PCC Jason Ablewhite, said: “If you suspect someone you know is being abused by a partner or family member, the best thing to do is to give them time to open up to you – you may have to try several times but start by saying you’re worried about them or you’re concerned for their safety.
“Reassure them that the abuse is not their fault and that you are there for them – too often people do not believe a victim when they first disclose abuse, so it is important you show you believe them.”
There are many signs of domestic abuse, so recognising them is an important part of being able to reach out and help someone
Common signs could include your friend changing their behaviour in front of their partner, seeming less confident or frightened, their partner constantly texting or calling them when they are with you.
Do they constantly apologise for their partner’s behaviour?
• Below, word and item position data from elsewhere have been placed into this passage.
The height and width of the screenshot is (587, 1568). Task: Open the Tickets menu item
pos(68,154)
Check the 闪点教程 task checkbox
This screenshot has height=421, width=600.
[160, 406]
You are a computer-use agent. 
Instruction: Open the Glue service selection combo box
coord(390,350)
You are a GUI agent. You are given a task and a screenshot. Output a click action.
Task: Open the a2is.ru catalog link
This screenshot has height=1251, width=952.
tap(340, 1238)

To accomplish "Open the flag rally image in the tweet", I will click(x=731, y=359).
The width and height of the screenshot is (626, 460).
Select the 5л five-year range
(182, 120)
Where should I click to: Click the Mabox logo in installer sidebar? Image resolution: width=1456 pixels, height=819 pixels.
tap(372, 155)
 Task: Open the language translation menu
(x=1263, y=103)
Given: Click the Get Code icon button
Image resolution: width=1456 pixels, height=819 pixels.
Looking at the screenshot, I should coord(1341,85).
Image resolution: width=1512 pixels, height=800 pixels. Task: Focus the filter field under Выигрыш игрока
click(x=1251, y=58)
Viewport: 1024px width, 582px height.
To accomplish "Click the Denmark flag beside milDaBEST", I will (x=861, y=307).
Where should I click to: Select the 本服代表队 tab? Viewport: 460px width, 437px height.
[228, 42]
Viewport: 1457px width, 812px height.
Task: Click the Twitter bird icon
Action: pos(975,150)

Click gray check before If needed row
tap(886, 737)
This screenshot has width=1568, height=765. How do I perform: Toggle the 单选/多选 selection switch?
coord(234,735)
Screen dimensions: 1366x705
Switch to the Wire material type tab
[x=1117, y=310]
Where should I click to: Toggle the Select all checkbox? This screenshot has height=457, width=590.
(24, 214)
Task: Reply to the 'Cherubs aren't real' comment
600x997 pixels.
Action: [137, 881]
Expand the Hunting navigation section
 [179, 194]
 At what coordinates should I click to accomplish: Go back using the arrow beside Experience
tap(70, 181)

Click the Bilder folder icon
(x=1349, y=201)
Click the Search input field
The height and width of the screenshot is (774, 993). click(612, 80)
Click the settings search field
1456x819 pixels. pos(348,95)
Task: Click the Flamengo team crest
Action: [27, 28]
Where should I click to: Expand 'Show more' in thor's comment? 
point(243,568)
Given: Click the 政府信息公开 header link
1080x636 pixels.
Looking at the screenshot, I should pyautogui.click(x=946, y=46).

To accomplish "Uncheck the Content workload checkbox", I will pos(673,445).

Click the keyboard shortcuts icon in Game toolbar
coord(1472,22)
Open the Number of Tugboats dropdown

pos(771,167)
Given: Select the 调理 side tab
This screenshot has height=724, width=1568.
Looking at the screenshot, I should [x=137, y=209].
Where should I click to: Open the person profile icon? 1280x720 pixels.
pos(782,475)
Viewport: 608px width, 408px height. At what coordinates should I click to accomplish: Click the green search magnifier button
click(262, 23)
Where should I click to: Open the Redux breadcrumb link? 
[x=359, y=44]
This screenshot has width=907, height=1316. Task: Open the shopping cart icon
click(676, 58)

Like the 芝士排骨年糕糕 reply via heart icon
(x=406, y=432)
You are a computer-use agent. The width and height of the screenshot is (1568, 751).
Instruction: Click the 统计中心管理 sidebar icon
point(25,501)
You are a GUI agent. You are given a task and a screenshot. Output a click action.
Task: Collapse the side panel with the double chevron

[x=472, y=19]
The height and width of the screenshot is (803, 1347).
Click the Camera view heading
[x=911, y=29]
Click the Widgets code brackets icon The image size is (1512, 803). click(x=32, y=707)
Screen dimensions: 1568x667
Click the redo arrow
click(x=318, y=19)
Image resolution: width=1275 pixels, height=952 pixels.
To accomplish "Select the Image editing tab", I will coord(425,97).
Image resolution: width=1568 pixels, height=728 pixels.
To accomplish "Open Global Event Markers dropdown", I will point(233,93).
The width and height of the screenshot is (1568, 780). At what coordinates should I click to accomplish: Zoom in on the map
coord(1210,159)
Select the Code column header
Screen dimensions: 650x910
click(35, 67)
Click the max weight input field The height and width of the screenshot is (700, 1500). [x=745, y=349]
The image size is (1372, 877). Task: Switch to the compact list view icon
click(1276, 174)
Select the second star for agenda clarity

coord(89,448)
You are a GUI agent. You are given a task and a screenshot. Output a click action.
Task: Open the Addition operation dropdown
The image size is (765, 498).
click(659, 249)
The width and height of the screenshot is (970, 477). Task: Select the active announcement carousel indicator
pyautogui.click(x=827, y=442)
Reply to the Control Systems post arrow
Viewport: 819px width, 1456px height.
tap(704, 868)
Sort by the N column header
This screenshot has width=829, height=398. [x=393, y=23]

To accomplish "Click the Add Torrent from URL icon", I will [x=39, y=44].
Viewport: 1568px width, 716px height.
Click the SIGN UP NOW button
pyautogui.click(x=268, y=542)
Have they been taking more time off than usual from work? Does their partner criticise them or put them down?
Jason added: “Domestic abuse takes place in all communities and friends and family can be the key to recognising the signs and seeking support.
“If you are worried about someone but don’t want to come forward to police, you can raise concerns anonymously via Crimestoppers. Often victims are too afraid to speak up – we encourage those close to the victim or offender to pass on information anonymously while still being able to support their loved ones.”
Many support services are available to help, however please remember that if anyone’s life is in immediate danger, always dial 999.